Unfortunately, Etherborn runs into its greatest problems when you are trying to navigate its world. The first is that your default walking speed is incredibly slow, which is mostly mitigated by the existence of a button you can hold to run. However, running makes your character control very loosely, which more than once caused me to careen off the side of a level accidentally while trying to take corners or sometimes even just trying to walk in a straight line. The character’s jump can also feel a bit stiff, at times like you’re not actually conserving any of the momentum when airborne. This wasn’t a problem at first, but eventually the game began to expect me to make precision jumps that only worked if I launched at the very edge of the platform I was standing on. It never breaks the game entirely, but jumping in Etherborn just doesn’t feel natural, which is not something you normally want to be able to say about a platformer.
What hurts Etherborn’s navigation puzzles more than anything, however, is the camera. In Monument Valley, the impossible geometry that makes up the levels is simple to navigate. You can always see where you are in the level, and navigation is relatively simple as you can see the entire level at all times, allowing you to think through a solution from start to finish before trying to execute it. Etherborn’s nature as a 3D game makes this impossible, and unfortunately this works to the game’s detriment. It is very easy to lose track of where you are in relation to the level in Etherborn, and the camera just doesn’t help all that much. You can move the camera in any direction but only to a certain extent, and even when pressing a button to zoom out, these movement limits are still present. Allowing the player to circle around the entire level while zoomed out would alleviate these problems greatly and allow them to formulate a solution in their head before executing, but as it is Etherborn becomes a game of blindly walking around corners hoping that path might lead you to where you need to be.
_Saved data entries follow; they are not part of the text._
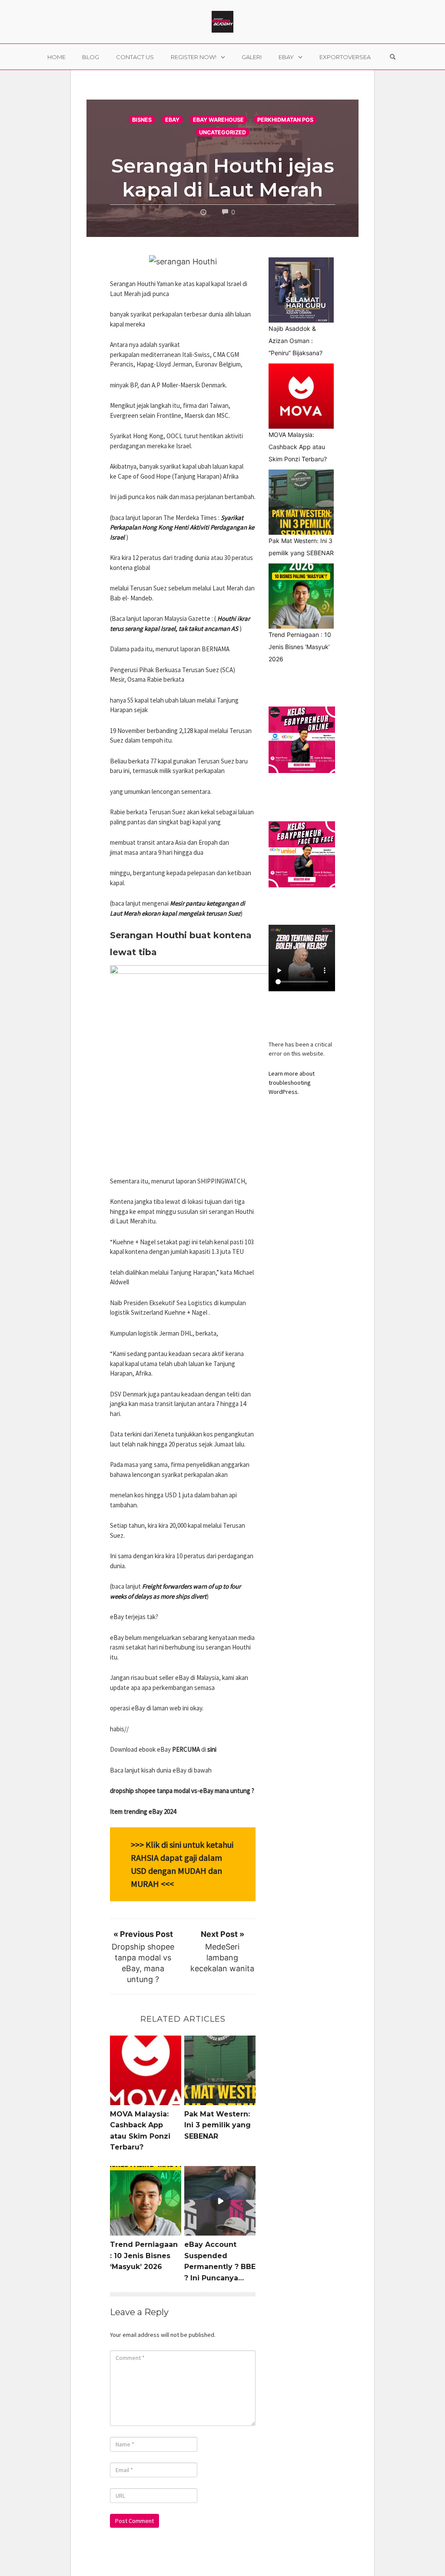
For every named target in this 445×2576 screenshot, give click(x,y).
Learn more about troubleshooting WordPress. (292, 1083)
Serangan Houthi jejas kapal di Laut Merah (222, 177)
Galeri (252, 56)
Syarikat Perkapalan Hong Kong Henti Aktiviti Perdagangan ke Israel (182, 527)
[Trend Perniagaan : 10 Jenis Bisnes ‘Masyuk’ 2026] (301, 596)
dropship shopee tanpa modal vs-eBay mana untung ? (182, 1790)
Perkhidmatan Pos (285, 120)
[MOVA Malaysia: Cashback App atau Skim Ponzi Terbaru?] (301, 396)
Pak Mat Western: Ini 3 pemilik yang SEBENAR (217, 2125)
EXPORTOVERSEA (345, 56)
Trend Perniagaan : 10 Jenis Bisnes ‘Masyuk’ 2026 (144, 2255)
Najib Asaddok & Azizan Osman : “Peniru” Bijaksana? (295, 341)
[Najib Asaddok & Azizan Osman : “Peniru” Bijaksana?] (301, 290)
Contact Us (135, 56)
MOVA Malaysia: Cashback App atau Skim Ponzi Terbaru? (298, 447)
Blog (90, 56)
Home (56, 56)
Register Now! (193, 56)
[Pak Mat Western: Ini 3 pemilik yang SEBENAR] (301, 502)
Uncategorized (222, 132)
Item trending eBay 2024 (143, 1811)
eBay (286, 56)
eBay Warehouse (218, 120)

Overall, Etherborn has its charms: a calming dynamic soundtrack, a smooth and simple art style, and a captivating performance by its narrator. But these are overshadowed by the thin layer of frustration caused by the loose controls and overly restrictive camera. There is potential here and if you enjoy more artful puzzle games like the ones this game has been heavily compared to, it’s at least worth a look. Just be ready for a few hangups along the way that might take you out of the experience.